Beyond Word Choice
Crowd-sourcing involves analyzing the opinions of a large number of people. In some instances it has been shown to be more accurate, than expert opinion even if the crowd is largely uninformed.
One example was predicting when a new airliner would be completed – crowd-sourced answers from the general public centered around a date that was close to the eventual release date. Estimates by company officials and engineers from other aircraft manufacturers missed the date by a much larger margin.*
A crowd-sourced “5 Secrets of a Successful TED Talk”** compares a speech that is viewed 20 million times compared to one viewed half a million times. Some factors that favor increased viewing are similar to skills we practice completing TM’s Competent Communicator program. The results help explain how speakers can excel in spite of their accent.
First, it’s less about what is said, and more about how it is said. This reinforces studies that show 60% to 90% of effective communication is non-verbal.
Next, and related, the more hand gestures the better. “Let your hands do the talking,” with wide, wide gestures. Exaggerated facial expressions help, too – see number four, below.
“Vocal variety is critical,” for both TED talks and for higher teacher evaluations by students. The implication is that voice control is more important than word choice for communicating with impact.
Six of the eight competitors at Founders District International Speech competition in 2014 discussed their speech coach’s advice backstage before the competition; three of the six admitted to relying more on their voice coach than their speech coach. One of those three competed in the International Finals later in the year. This study suggests that the professional and high-level competitive speakers are on the right track getting professional voice help.
Fourth, smiling makes the speaker look smarter – this is a result that we’ll see used a lot this year. The politicians will be smiling wisely whether they understand the question or not.
“You have seven seconds” to influence the audience, to convince them to listen to what you have to say.
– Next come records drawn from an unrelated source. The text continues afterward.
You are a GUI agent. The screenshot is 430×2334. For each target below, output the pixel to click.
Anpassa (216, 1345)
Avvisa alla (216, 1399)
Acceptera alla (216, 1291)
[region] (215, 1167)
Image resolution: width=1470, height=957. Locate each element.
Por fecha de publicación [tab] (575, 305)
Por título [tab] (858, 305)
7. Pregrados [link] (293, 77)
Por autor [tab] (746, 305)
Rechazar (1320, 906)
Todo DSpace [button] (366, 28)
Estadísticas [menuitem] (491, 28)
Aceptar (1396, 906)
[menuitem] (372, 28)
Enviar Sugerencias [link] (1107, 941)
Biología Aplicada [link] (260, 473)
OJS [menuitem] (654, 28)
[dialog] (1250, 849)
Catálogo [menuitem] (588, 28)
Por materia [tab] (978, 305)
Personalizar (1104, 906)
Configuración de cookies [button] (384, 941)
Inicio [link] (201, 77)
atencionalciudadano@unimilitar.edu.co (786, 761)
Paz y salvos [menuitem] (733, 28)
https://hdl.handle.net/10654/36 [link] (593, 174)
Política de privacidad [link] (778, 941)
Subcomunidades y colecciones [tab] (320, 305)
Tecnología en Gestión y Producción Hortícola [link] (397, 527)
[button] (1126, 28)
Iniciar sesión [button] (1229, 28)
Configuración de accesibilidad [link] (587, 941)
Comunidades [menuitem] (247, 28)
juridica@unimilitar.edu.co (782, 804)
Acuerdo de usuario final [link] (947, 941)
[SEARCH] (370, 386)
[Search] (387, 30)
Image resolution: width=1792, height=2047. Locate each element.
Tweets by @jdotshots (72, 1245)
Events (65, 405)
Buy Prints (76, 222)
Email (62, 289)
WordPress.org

“Researcher, Nalini Ambady calls this ‘thin-slicing.’ She says that for efficiency purposes, the brain makes very quick judgments of people within the first few seconds of meeting them. Typically, this happens before any words are exchanged. So yes, think about your opening line, but also think about how you take the stage, how you acknowledge the audience and how you deliver your first line.”
Strong opening, wide hand gestures, vocal variety – sounds a lot like the Competent Communicator projects, doesn’t it? Works for TED speakers and works for Competent Communicators.